# What would Beethoven's 11 be like?



## Serge (Mar 25, 2010)

I am listening to his 9'th and it's mind-blowiing. So, any suggestions?


----------



## Couchie (Dec 9, 2010)

Tristan und Isoldish


----------



## Arsakes (Feb 20, 2012)

Schumann's symphony No.3 or Brahms symphony No.4.
Tchaikovsky, Bruckner and Dvorak are different enough not to consider.


----------



## Serge (Mar 25, 2010)

Schumann was mad, I hear - in his music. And it doesn't look like you admire Tchaikovsky.


----------



## PetrB (Feb 28, 2012)

Yes. Be happy with what we were given / have left from Beethoven and do not expect "Beethoven" from anyone else.


----------



## GGluek (Dec 11, 2011)

There's no way of knowing. Beethoven was notoriously experimental, one work to the next, and to even pretend to know what he might have done next is foolish. (Just compare successive late quartets.)


----------



## jani (Jun 15, 2012)

We never know if more symphonies existed in his head before he died.


----------



## Rachmanijohn (Jan 2, 2014)

We would need a 10th first, yes? In any case, GGluek is right, we would have no way of knowing. He was constantly pushing boundaries and trying new things.


----------



## Blake (Nov 6, 2013)

Musical, I'd imagine.


----------



## ArtMusic (Jan 5, 2013)

Doesn't necessarily mean Beethoven would have composed an 11th on a new level. Look at his gigantic no.3, after which he wrote a good no.4 but not on a scale as no.3, or no.8 wasn't on a scale as no.6 nor no.7.


----------



## hpowders (Dec 23, 2013)

I will go out on a limb and proclaim it a masterpiece that could have been.


----------



## KenOC (Mar 7, 2011)

hpowders said:


> I will go out on a limb and proclaim it a masterpiece that could have been.


Of course it could have been a total dog. "A finale with variations on Wellington's Victory, with real muskets."


----------



## Katie (Dec 13, 2013)

Definitely trending toward the inconoclastic, perhaps detectable tones of pre-punk a la The Velvet Underground or The Stooges.../K


----------



## hpowders (Dec 23, 2013)

If anybody here finds out for sure, please let me know because I haven't the slightest idea.
Also please let me know if Mozart would have used a Basset Clarinet in A for his 42nd symphony.


----------



## Sid James (Feb 7, 2009)

Serge said:


> I am listening to his 9'th and it's mind-blowiing. So, any suggestions?


I don't know, we've got Dr. Barry Cooper's completion/realisation of Symphony #10 (more the latter than the former, since Cooper stiched together several sketches and filled in gaps as scholars usually do, to 'complete' it). The piece is on youtube. I recently heard it again and it sounds to my ears quite mellow, in parts much like a Mendelssohn slow movement, in other parts quite forceful and vigorous as we are used to with LvB.

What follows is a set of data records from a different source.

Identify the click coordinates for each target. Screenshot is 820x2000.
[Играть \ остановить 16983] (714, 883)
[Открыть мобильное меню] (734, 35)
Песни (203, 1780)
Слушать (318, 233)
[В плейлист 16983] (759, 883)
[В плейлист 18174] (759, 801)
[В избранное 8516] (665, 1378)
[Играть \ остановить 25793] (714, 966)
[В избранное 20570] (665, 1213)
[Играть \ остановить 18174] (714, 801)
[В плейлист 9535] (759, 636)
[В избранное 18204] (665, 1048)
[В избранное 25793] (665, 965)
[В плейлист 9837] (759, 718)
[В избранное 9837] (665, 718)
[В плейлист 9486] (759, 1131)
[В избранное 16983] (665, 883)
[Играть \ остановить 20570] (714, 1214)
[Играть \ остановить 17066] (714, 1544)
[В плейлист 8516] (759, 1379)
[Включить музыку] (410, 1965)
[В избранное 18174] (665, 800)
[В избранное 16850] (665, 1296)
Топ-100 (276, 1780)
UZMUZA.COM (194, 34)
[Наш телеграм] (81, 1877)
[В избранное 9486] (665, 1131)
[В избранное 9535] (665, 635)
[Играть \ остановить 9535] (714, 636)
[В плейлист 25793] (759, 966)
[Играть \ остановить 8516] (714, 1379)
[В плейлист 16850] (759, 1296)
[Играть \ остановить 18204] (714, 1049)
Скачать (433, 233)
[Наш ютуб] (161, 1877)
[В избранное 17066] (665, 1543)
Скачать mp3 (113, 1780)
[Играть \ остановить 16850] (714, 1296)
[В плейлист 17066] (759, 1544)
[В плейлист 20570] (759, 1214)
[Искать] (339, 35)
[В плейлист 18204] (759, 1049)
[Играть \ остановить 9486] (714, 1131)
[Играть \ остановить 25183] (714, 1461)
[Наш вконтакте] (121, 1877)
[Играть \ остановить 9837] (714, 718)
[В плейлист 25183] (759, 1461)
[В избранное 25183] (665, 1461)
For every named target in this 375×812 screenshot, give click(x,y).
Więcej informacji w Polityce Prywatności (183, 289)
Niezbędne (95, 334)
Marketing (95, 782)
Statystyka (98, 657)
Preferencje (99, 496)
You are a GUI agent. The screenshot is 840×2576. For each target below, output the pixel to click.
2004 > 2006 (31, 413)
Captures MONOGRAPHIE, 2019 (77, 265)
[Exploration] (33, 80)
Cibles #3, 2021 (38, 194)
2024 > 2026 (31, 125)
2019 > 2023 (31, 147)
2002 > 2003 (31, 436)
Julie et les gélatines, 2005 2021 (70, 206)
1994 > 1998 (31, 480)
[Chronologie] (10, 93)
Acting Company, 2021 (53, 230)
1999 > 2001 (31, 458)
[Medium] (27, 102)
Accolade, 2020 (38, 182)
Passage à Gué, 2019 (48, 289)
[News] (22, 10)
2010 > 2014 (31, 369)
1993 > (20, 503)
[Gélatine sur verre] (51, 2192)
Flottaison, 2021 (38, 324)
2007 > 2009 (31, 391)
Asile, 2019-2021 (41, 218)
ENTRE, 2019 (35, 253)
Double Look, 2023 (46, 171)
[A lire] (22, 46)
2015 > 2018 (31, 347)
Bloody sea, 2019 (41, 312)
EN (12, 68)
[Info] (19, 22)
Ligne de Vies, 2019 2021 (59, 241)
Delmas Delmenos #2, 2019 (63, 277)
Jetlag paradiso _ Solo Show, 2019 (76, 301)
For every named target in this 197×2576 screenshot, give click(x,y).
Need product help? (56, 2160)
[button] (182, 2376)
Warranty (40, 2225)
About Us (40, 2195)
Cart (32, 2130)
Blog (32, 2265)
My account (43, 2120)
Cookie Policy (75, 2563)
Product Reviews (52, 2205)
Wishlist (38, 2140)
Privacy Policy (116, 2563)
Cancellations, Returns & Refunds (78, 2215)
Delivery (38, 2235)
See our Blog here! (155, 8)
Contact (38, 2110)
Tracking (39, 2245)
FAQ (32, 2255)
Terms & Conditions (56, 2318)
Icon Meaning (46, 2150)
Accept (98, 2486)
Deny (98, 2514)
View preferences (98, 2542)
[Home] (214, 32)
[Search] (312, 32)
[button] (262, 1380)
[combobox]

But I think its too hard to predict. You look at Schubert, we've got his first 6 symphonies then a blank (no 'No. 7,' again I think sketches do exist and they have been elaborated or realised), then you get Symphony #8 (the famous "Unfinished") which is completely different to No. 6. While No. 8 has more emotional depth than in any of the other symphonies before (probably more than all of them put together?) and would have been longer than any of the preceding ones if completed, No. 6 is a symphony continuing the traditions laid down by Mozart, Haydn, and early Beethoven and adding a bit of Rossini's influence, since he was so huge in Vienna when Schubert composed it. Of course it displays Schubert's style as does any of his other symphonies, but it gives absolutely no clue as to what is to follow (either No. 8 or No. 9, "The Great C major").

So Beethoven is similar. Without a proper No. 10 we can't predict No. 11. The late quartets and sonatas came after his Symphony #9, so maybe they give more of a clue than Cooper's completion of Symphony #10 does anyway?


----------



## Art Rock (Nov 28, 2009)

For me, he peaked with the sixth, with a clear downward trend afterwards (8 less than 7, 9 less than 8). I doubt I would be very interested in his 10th or 11th. On the other hand, he might have surprised me.


----------



## KenOC (Mar 7, 2011)

Art Rock said:


> For me, he peaked with the sixth, with a clear downward trend afterwards (8 less than 7, 9 less than 8). I doubt I would be very interested in his 10th or 11th. On the other hand, he might have surprised me.


Curious what you think of his late sonatas, or quartets -- ?


----------



## brianvds (May 1, 2013)

In his late period, B. went to places no one has done before or since. Who knows what his 11th symphony might have been like!


----------